O que é sell-out e como ele pode aumentar a eficiência da cadeia de suprimentos

Uma das principais estratégias para potencializar a eficiência operacional da cadeia de suprimentos (supply chain) passa por integrar seus elos com foco nas vendas para o consumidor final. Essa ação combate a falta e o excesso de produtos no estoque, dois problemas que geram prejuízos financeiros.

O desafio para isso se concretizar está, entre outros fatores, no fato de o mercado atualmente mensurar sua eficiência a partir de indicadores específicos, estipulados para cada um dos elos da cadeia. Um exemplo disso é que a indústria avalia o sell-in, índice que mede a venda dela para o varejo.

Esse olhar individualizado se repete nas demais áreas (vendas, compras, logística, trade marketing, etc). O que faz com que cada agente busque a excelência local, mas sem observar o desempenho global. Por exemplo: quando o estoque da loja fica cheio, acima da sua capacidade de venda, a indústria aparentemente tem lucro, mas no médio e longo prazo essa situação acaba prejudicando a cadeia.

O sell-in traz uma perspectiva errada, já que leva toda a cadeia a se comportar de um jeito que gera excesso de estoque ou falta dele. Trocando em miúdos: não compensa cada elo apenas ter o compromisso de “empurrar o estoque para a frente”, enquanto na verdade o que deve determinar a efetivação das etapas é a compra feita pelo consumidor final (por isso, o sell-out é tão importante).

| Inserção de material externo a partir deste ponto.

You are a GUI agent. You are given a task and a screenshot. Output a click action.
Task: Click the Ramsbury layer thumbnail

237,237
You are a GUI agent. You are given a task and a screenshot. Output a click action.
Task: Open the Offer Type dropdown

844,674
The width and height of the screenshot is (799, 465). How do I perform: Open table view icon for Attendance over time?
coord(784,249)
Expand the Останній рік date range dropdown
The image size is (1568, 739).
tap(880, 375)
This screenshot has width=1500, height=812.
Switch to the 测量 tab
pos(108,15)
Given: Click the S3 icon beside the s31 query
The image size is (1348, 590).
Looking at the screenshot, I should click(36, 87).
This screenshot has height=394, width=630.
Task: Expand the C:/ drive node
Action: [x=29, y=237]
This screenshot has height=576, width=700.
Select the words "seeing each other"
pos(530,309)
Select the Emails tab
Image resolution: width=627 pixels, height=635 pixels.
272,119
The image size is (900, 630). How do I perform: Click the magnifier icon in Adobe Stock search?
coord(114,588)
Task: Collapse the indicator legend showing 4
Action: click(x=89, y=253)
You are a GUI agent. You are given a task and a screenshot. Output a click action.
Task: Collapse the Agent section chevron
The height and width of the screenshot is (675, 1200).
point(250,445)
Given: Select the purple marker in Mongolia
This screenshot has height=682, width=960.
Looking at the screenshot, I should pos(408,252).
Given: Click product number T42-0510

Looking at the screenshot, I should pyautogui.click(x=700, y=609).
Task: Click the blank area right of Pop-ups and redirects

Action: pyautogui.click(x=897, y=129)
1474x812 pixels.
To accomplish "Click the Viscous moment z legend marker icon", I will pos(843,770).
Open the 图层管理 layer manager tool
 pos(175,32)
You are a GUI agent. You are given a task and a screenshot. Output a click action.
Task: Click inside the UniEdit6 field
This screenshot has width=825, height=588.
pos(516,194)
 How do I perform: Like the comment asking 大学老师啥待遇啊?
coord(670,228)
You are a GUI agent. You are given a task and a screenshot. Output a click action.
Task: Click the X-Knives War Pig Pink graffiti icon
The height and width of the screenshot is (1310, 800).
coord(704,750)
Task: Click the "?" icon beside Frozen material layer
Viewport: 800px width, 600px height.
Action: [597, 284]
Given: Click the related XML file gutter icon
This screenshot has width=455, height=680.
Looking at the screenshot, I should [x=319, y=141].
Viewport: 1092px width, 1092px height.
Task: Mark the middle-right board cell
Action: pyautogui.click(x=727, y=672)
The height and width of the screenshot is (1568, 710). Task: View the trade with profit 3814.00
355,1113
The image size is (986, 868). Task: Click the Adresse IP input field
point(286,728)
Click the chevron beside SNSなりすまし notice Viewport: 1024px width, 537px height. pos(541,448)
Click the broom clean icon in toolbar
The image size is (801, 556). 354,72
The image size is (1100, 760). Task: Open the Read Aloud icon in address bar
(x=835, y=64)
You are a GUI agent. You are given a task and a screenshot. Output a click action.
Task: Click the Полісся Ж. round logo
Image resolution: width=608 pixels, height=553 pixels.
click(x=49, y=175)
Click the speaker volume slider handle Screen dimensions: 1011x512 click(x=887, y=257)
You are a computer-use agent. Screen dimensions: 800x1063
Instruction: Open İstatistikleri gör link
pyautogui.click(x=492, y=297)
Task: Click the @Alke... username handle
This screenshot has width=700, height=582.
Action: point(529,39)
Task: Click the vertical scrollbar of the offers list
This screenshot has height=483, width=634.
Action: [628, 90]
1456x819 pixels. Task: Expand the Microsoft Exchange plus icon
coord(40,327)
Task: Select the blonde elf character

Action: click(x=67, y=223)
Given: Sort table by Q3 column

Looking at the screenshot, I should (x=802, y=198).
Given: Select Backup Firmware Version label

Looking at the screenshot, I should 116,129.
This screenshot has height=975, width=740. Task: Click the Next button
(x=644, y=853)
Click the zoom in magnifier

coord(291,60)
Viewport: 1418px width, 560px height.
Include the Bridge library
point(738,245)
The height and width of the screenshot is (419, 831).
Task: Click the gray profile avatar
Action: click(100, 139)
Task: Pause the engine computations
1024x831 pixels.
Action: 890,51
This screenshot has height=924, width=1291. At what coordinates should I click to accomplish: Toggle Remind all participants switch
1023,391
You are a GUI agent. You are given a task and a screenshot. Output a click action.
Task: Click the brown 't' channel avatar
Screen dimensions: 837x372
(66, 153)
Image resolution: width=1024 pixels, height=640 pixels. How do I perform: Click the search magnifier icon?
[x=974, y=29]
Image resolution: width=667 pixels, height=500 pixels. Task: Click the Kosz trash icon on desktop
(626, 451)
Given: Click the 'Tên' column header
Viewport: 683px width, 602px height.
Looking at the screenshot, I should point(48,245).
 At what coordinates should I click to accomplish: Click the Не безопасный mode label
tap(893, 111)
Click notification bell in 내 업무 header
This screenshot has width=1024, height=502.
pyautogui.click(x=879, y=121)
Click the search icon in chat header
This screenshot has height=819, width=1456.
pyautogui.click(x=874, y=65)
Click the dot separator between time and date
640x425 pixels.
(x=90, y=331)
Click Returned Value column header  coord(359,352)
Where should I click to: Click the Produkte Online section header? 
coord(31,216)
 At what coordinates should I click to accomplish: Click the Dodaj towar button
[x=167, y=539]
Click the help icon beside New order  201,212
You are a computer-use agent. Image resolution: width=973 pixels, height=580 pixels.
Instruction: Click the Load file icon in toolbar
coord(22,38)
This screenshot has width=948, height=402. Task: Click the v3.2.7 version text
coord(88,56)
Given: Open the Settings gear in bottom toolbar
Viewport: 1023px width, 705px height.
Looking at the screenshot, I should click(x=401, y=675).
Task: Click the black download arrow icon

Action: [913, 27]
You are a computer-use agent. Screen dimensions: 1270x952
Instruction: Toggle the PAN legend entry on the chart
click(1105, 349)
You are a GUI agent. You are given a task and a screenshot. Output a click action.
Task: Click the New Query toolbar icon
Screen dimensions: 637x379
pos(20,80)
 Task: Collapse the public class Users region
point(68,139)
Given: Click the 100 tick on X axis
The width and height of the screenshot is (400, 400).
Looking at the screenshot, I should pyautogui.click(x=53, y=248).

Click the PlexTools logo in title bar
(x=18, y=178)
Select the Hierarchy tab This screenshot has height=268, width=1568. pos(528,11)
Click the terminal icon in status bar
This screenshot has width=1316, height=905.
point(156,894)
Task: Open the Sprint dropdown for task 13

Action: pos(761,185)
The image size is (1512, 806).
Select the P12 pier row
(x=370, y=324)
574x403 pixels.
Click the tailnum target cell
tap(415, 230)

Afinal de contas, se o cliente não comprou o item, a indústria apenas transferiu sua produção para o varejo, mas a cadeia como um todo não ganhou, porque o ciclo não foi concluído. Dessa maneira, ao invés de medir quantos milhões de itens foram vendidos para o varejo, a conta deveria contemplar o que foi comprado pelo consumidor final, justamente por que é ele quem orienta o comportamento de todos os agentes da cadeia de suprimentos.

O que muda com a gestão focada em sell-out?

  • Agregação de estoque: o gerenciamento do estoque passa a ser mensurado pelo conceito de agregação. Nele, o varejista mantém no estoque a quantidade ideal de itens, de modo a direcionar a reposição a partir da demanda de consumo pelo cliente final (impactando, assim, outras etapas da cadeia). Uma situação inversa a que é executada hoje em dia.
  • Ordem de compra: atualmente, a responsabilidade de efetuar o pedido é do varejo. Nesse novo modelo, busca-se aumentar o nível de integração entre os agentes para que as etapas funcionem conforme a necessidade (e não por um processo de compra pré-determinado, que pode gerar excedentes).
  • Forma de pagamento: a gestão por sell-out também impacta na forma de pagamento entre indústria e varejo. Ao invés de ela ser feita por bloco de produtos comprados, o pagamento pode ser estabelecido por itens vendidos ao cliente final, melhorando a dinâmica do processo.

Além de ajustar os interesses de cada um dos agentes da cadeia de suprimentos, esse indicador favorece a competitividade, porque gera um compromisso de todos contra as oscilações entre falta e excesso de estoque.

Além disso, essa estratégia pode ser potencializada pela gestão dos indicadores, que podem ser obtidos a partir de soluções tecnológicas especializadas em supply chain.